Não é que a nau Sensualidade tenha deixado de ser um problema, mas o que hoje mais preocupa é a nau Governação.
À abordagem cognitiva, há quem prefira a abordagem alegórica, por isso convém esclarecer a interessante figura criada em torno de Caríbdis e de Cila.
Caríbdis e Cila revelaram-se inicialmente como ninfas, porém acabaram transformadas em vorazes monstros marinhos, zelosos defensores das fronteiras marítimas, deixando uma figueira negra ao homem como única escapatória.
Vale a pena relembrar que o monstro Cila, anteriormente ninfa, continua a apresentar o torso de uma bela mulher, cuja cintura é cingida por seis cabeças de serpente com três fileiras de dentes e por um círculo de doze mastins ...
Como a compreensão da alegoria exige a colaboração do interlocutor, abstenho-me de explicar quem vai na Nau da Governação, apesar de adiantar que Cila e Caríbdis, desta vez, se encontram a bordo... 

9.2.14

Tempestade mental

Acordei um pouco mais tarde, talvez porque tenha adormecido a pensar que Camilo Castelo Branco fora um homem pouco escrupuloso no que às mulheres respeita, apesar da glória literária de que ainda se alimenta. A glória pode, assim, alimentar-se da borracha que vai apagando a biografia, substituindo-a pela cristalização.
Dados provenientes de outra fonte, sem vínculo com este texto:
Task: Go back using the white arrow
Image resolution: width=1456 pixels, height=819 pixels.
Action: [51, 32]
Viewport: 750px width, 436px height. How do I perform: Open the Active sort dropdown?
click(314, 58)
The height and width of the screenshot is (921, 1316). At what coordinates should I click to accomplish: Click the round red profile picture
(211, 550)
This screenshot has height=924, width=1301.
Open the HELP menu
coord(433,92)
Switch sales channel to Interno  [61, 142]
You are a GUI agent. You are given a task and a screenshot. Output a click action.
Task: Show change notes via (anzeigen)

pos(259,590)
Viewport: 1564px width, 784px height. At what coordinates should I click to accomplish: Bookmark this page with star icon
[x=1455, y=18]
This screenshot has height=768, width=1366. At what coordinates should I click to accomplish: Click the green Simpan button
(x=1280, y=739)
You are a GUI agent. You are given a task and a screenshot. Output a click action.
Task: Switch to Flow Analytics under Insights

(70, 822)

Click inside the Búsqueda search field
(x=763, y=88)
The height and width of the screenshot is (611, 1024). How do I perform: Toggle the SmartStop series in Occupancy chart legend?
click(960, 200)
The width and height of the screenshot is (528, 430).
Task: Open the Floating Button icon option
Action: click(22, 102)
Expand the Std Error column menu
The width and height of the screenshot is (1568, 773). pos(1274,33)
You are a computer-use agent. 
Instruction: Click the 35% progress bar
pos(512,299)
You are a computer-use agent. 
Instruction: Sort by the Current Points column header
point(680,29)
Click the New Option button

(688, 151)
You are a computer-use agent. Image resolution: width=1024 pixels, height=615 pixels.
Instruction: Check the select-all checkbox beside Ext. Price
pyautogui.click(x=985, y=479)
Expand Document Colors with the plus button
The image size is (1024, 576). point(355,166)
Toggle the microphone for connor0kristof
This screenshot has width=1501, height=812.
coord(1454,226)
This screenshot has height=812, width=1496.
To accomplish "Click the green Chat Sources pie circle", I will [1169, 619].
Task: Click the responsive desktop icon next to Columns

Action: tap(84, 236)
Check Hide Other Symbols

O mito.
Hoje, a falta de escrúpulos generalizou-se e não há dique que a trave.
Entretanto, fui acometido por uma reflexão, até ao momento, inconsequente: a relação entre a sensação e o sentimento. Seguro de que a sensação não pede autorização para se instalar, sei, contudo, que ela é efémera, vaidosa, excessiva quando se proclama doce ou amarga, gélida ou em fogo. A sensação mais não é que paixão... e esta dura o tempo da sensação ou não sobrevive sem repetição.
Quanto ao sentimento, um pouco além da emoção, pode durar para além da sensação, pode viver da repetição e sobretudo da prisão voluntária ou não. E na verdade, o pensamento matinal embrenhou-se na duração do sentimento, no apagamento do sentimento, nas condições em que o sentimento desfalece...
E aí a morte do objeto e a cegueira progressiva do sujeito acabam por diluir o sentimento até à sensação de vazio que solicita que o lugar seja preenchido...

8.2.14

Mesmo se ao lado do risco…



Não penso (…) existo mesmo se ao lado do risco … Há um risco humano e outro vegetal, talvez apenas reflexo, não sei ao certo….
A incerteza escolhe a dúvida e eu não resisto a seguir-lhe o traço. Poderia inventar-lhe um passado, dar-lhe um sorriso, deixá-lo morrer, mas para quê? Nomes, praças, estátuas, pombas, gaivotas, esteiros – tanta história já narrada e esquecida!
E no meio relembro aquele impiedoso aluno que me questiona: – Para que diabo escolheu ser professor (executante de manuais) se poderia ter sido tanta outra coisa mais útil na vida?
O que o jovem ainda não sabe é que ao ter razão não irá gostar da minha resposta. E eu também não!